Questo principio va sotto il nome di "divieto di patti successori" sancito dal Codice civile.
In particolare, l’art. 485 del c.c. determina la nullità di tutti gli accordi che riguardano il patrimonio ereditario stipulati prima della morte del de cuius. Bisogna ricordare che il testamento può sempre essere modificato o revocato, perciò l’ammissione dei patti successori sarebbe in contrasto con questa libertà.
Fatta questa precisazione, immagina ora di avere un figlio che sta affrontando un periodo di difficoltà finanziarie. Tu, come genitore premuroso, vorresti aiutarlo, ma non vuoi aspettare la tua morte per lasciargli la tua eredità o parte di essa. Esistono dei modi per farlo legalmente?
La risposta è che nel nostro ordinamento esiste uno strumento che permette di anticipare parte dell'eredità ad un erede: la donazione.
Attenzione però, non è un vero e proprio anticipo di eredità, perché l'eredità vera e propria spetta solo alla morte del de cuius. La donazione è un atto tra vivi, avviene cioè quando il donante è ancora in vita.
Cosa significa questo in parole semplici?
Significa, per restare all’esempio fatto prima, che, come genitore, puoi donare a tuo figlio una parte del tuo patrimonio (denaro, beni mobili o immobili) mentre sei ancora in vita; questo anticipo, però, potrebbe avere delle conseguenze sull'eredità futura. Vediamo perché.
La legge italiana tutela tutti gli eredi legittimari (coniuge, figli, etc.), che hanno diritto ad una quota minima del tuo patrimonio quando non ci sarai più; questa quota minima è chiamata "legittima".

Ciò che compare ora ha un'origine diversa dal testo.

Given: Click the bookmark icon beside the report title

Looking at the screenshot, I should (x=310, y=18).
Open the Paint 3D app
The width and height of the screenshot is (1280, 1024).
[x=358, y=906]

Se la donazione che farai in vita al figlio in difficoltà va a ledere la quota minima (la legittima) spettante agli altri eredi (ad un fratello per esempio), questi ultimi possono impugnare la donazione e chiedere la cosiddetta "azione di riduzione" art. 554 del c.c..
In altre parole, possono chiedere che la donazione venga ridotta fino a raggiungere la quota di legittima che gli spetta.
È necessario che la donazione che si intende fare in vita al figlio in difficoltà non vada, quindi, ad intaccare la quota minima (legittima) spettante agli altri eredi. Ad esempio, altri figli o anche il coniuge.
Spesso il donante inserisce nell’atto di donazione la dispensa dalla collazione (art. 737 del c.c.), pensando di evitare così problemi futuri.
La dispensa della collazione esenta il donatario dall’obbligo di conferire il bene donato nella massa ereditaria, al momento della successione; tuttavia, non esclude la riduzione della donazione, se questa eccede la quota disponibile del donante.
Viste le limitazioni imposte dalle leggi successorie, l’anticipo dell’eredità tramite donazione spetta soltanto agli eredi legittimari in misura delle quote di legittima.
Questo perché la donazione non può essere contestata da nessun altro chiamato all’eredità e, per il funzionamento stesso della donazione, viene calcolata nella divisione ereditaria, proprio come se gli eredi avessero già ricevuto tutta o una parte della propria quota.
Resta possibile effettuare donazioni a mo’ di anticipo ereditario anche verso altri soggetti, ma anche in questo caso è bene assicurarsi di non ledere le quote di legittima per evitare possibili impugnazioni. Così come sono vietati i patti successori, infatti, non è ammessa la rinuncia alla rivendicazione della legittima quando il testatore è ancora in vita.
Per evitare problemi, quando si decide di effettuare una donazione, è sempre consigliabile farsi assistere da un notaio. Il notaio saprà come tutelare i diritti di tutte le parti coinvolte.